Dishes Served on Thanksgiving.

arroz con gandules
For Thanksgiving, we prepared the traditional fare:

Roast Turkey with sage under the skin for extra flavor.

Fresh cranberry and orange relish

Homemade mashed potatoes

Homemade giblet gravy (my husband makes it deliciously!!!)

Green Bean Casserole

Homemade fresh pumpkin pie

Boxed stuffing made semi-homemade (I'm stealing that phrase from Sandra Lee) by sauteeing minced celery and onions in butter before adding the water.

Sauteed mushrooms

Candied yams with cinnamon stick

Stuffed mushrooms

Broccoli with garlic vinaigrette.

I thought we would have plenty of leftovers. Not so. But I did manage to have my husband keep from tossing the turkey carcass away so I could make Jook (Chinese rice soup).

Now my mom's menu was almost identical to mine with the exception of Arroz con Gandules. When she told me she had made this, wise guy that I am I retorted, "Well, that's sure an All-American dish!" But my mom explained to me that my brother's girlfriend is a vegetarian. I thought that was mighty nice of my mom to make that dish for her.

My family may not be Puerto Rican but the dish my mom selected is an important part of a Hispanic family's comfort food...rice and beans.

Which brings me to another non-traditional Thanksgiving Day recipe. My friend Sue shared the following article with me:

Thanksgiving With a Lebanese Twist

She knows her way around a Thanksgiving feast, but it might not be quite what you'd expect.
"I talked to people about their Thanksgivings, and they'd say theirs was pretty traditional," Curtin says. "And then they'd start telling me all sorts of different things they serve."

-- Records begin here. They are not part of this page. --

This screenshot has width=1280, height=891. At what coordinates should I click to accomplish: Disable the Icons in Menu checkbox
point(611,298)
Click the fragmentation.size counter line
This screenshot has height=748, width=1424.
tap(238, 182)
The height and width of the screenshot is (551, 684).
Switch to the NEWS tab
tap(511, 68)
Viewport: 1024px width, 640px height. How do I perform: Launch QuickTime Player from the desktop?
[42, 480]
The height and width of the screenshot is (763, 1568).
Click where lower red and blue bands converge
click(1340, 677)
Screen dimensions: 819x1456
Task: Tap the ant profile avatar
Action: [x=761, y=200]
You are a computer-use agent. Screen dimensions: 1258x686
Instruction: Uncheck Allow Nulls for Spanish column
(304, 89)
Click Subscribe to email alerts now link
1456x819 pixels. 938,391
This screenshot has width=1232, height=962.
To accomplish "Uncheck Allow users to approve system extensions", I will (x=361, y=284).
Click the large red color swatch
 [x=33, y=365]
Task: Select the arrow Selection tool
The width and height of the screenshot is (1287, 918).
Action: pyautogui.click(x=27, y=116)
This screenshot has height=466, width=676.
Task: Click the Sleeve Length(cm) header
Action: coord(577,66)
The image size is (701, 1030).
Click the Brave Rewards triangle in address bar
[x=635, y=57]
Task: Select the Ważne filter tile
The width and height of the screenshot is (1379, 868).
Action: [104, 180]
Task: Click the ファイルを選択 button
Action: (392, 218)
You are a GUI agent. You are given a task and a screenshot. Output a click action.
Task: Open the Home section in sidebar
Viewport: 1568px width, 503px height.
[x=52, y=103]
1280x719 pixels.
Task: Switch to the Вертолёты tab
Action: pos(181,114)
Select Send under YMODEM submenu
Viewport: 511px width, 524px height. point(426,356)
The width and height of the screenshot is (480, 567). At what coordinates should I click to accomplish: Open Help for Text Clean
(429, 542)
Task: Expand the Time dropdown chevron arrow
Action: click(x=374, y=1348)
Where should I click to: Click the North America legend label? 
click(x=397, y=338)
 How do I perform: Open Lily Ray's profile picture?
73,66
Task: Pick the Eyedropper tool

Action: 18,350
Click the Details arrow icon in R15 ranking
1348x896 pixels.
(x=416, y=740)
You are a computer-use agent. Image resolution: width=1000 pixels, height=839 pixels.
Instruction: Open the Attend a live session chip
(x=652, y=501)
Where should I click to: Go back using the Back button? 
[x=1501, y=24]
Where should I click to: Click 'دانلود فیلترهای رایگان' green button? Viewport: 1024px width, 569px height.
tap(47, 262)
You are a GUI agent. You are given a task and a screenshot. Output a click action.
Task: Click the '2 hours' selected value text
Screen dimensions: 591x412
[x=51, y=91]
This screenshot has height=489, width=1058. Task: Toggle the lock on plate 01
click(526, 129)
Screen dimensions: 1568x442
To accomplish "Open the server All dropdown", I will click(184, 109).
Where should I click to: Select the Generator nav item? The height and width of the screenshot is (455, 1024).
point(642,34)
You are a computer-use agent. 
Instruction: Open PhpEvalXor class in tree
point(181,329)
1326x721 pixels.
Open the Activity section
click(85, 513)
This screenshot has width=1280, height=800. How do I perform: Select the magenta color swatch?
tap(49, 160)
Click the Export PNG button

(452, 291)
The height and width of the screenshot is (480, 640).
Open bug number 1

Sauerkraut in the Baltimore area, for instance.

"Where you are and where you come from shows up," she says. "There are strong immigrant roots at the table..."

Serves 8 to 10
2 tablespoons canola or corn oil
1 pound ground beef or lamb
2 cups long-grain rice, rinsed and drained
3 cups chicken, beef, lamb broth or water
1-2 teaspoons salt (to taste)
1 teaspoon black pepper
½ teaspoon ground cinnamon
½ teaspoon ground cumin
½ teaspoon ground nutmeg
¼ cup coarsely chopped canned chestnuts
¼ cup blanched, peeled almonds
¼ cup pine nuts
¼ cup shelled pistachios
¼ cup golden raisins

Place 1 tablespoon of the oil in a large saucepan over medium heat. Add the ground meat and cook, stirring often until the meat is brown, about 5 to 7 minutes. Stir in rice, broth, 1 teaspoon salt, pepper, cinnamon, cumin and nutmeg. Reduce heat to low, cover, and simmer, stirring every 10 minutes. Continue to cook rice, covered, until water is absorbed and rice is tender, about 25 to 30 minutes. During the cooking, add ¼ cup water or more as needed if all water is absorbed before rice is done. Add more salt if necessary.

Place remaining tablespoon of oil in a frying pan over medium heat. Stir in chestnuts. Then stir in the almonds, pine nuts, and pistachios. Cook and stir for several minutes, until nuts are lightly browned. Stir in raisins and remove from heat. Serve on its own platter, sprinkled with the browned nuts.